31. The Ghost of Water

“I still dream I am drowning,” she says to me. “Some mornings I wake up and I can’t catch my breath, can’t make my lungs take in air, again.

“I can’t stand it. I still see water everywhere, how the bottoms of trees are still so dirty, even with all of this rain. And I see that other people don’t see it. I feel like I’m seeing a ghost. The empty shells of houses, the garbage still caught in fences. Everywhere I look is the ghost of water. How can they not see it?”

I had come to ask her about another ghost, a particular Alabaman who seems to haunt all over town with whom it was rumored she’d had a particularly strange run in, but this is what she wanted to talk about, for the little bit that she wanted to talk. She then bowed her head at her dressing table and squeezed her eyes shut. It felt so private that I almost turned away.

And then she sat up straight, wiped each eye with just the edge of her finger, and then followed that with the blotting of a tissue.

“Well,” she said, “No one came to see me being a big ole baby about this.” And so she stared in the mirror, fussing with her hair, trying on two or three different smiles, and finally, sliding into her sequined jacket.

And just like that, she was the singer, grateful and delighted to be performing for her audience, as if she had no care in the world, but how to best entertain you. I was struck by the thought of all the women in this city who have steeled themselves by swallowing their grief, as if showing you a sweet face, no matter the circumstances, was the bodily equivalent of “Bless your heart.”

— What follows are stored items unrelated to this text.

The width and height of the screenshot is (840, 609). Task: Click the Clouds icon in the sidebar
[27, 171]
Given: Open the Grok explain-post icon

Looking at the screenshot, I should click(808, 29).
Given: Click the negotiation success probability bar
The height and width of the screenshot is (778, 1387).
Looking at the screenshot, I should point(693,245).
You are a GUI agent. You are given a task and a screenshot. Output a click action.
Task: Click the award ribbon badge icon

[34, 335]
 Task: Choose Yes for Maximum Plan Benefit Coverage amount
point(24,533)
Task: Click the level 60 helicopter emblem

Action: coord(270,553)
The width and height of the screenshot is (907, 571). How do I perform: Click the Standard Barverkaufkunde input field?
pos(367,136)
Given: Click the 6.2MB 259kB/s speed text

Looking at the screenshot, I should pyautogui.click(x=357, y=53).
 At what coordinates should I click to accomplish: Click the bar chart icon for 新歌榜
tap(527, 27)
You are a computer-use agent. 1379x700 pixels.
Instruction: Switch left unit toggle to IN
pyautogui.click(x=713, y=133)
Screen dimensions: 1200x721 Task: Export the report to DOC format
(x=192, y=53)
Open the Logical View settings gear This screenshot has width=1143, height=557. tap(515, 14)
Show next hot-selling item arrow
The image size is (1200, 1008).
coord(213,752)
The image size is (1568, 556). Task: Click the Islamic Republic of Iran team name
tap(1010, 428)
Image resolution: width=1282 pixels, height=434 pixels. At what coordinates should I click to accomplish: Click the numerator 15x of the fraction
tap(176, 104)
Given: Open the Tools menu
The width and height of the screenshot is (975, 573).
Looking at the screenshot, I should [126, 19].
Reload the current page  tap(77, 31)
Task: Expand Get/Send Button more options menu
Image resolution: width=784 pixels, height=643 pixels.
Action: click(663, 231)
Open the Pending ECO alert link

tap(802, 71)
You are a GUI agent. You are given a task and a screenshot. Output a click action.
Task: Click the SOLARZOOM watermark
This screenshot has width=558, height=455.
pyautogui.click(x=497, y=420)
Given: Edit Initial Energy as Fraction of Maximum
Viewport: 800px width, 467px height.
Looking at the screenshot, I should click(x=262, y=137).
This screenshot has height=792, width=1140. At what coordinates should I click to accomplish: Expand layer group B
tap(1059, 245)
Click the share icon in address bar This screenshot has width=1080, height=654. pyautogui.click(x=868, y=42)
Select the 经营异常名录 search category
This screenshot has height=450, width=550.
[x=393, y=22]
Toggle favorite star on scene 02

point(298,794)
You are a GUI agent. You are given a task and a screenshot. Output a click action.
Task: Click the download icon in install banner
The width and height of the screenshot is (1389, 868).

It was an act designed to wither you, if you knew how to read it. But one you could perform in public and never be taken as rude by the clueless people you meant it towards.

She went over to the door frame with an old tube of lipstick and made a mark, right at chin level, like you would to measure the growth of a child.

“I know,” she said, “We’re all supposed to be over it by now. But I still need this.”

“What is that?” I said.

“That’s how high the water came up in my house. There’s not a place I go now I don’t leave the water’s mark.”

9 thoughts on “31. The Ghost of Water

  1. Is it really over? Really? Can’t we have just a few more days in October this year? For just a few more stories?

  2. This is the one that, when I read it in the book, I stopped and I cried and I said, “this is not a story, this is real.”

  3. Precisely what Miss Nina said. Also, Miss Julie.

    I know who I wish this was. Except I don’t wish for her suffering like this.

    B, you are something else. We bow to you.

  4. Thanks for another month of great stories. I hate to see them end.

    Though election returns offered a horror of their own.

  5. A couple of weeks ago I said I thought your stories were too short, but after reading this years batch I just have to take it back.

    I’m still not really a fan of the short story genre, but it works really well for what you’re doing with these stories.

  6. Thanks, W. I think a difference between these and other short stories is that these (especially when you read them in the book) straddle a line between “short story” and “chapter.” Yep, each bit is very short, but I hope it works with the others as a part of a whole story about our area.

  7. straddle a line between “short story” and “chapter.”

    Yeah, I like your stories that are more like that (like this one), even as they stand alone. It’s like you’re giving us a short moment in time versus a full storyline. Enough details to just understand what’s going on, but leaving all the rest up to the reader. It’s really a great way of writing.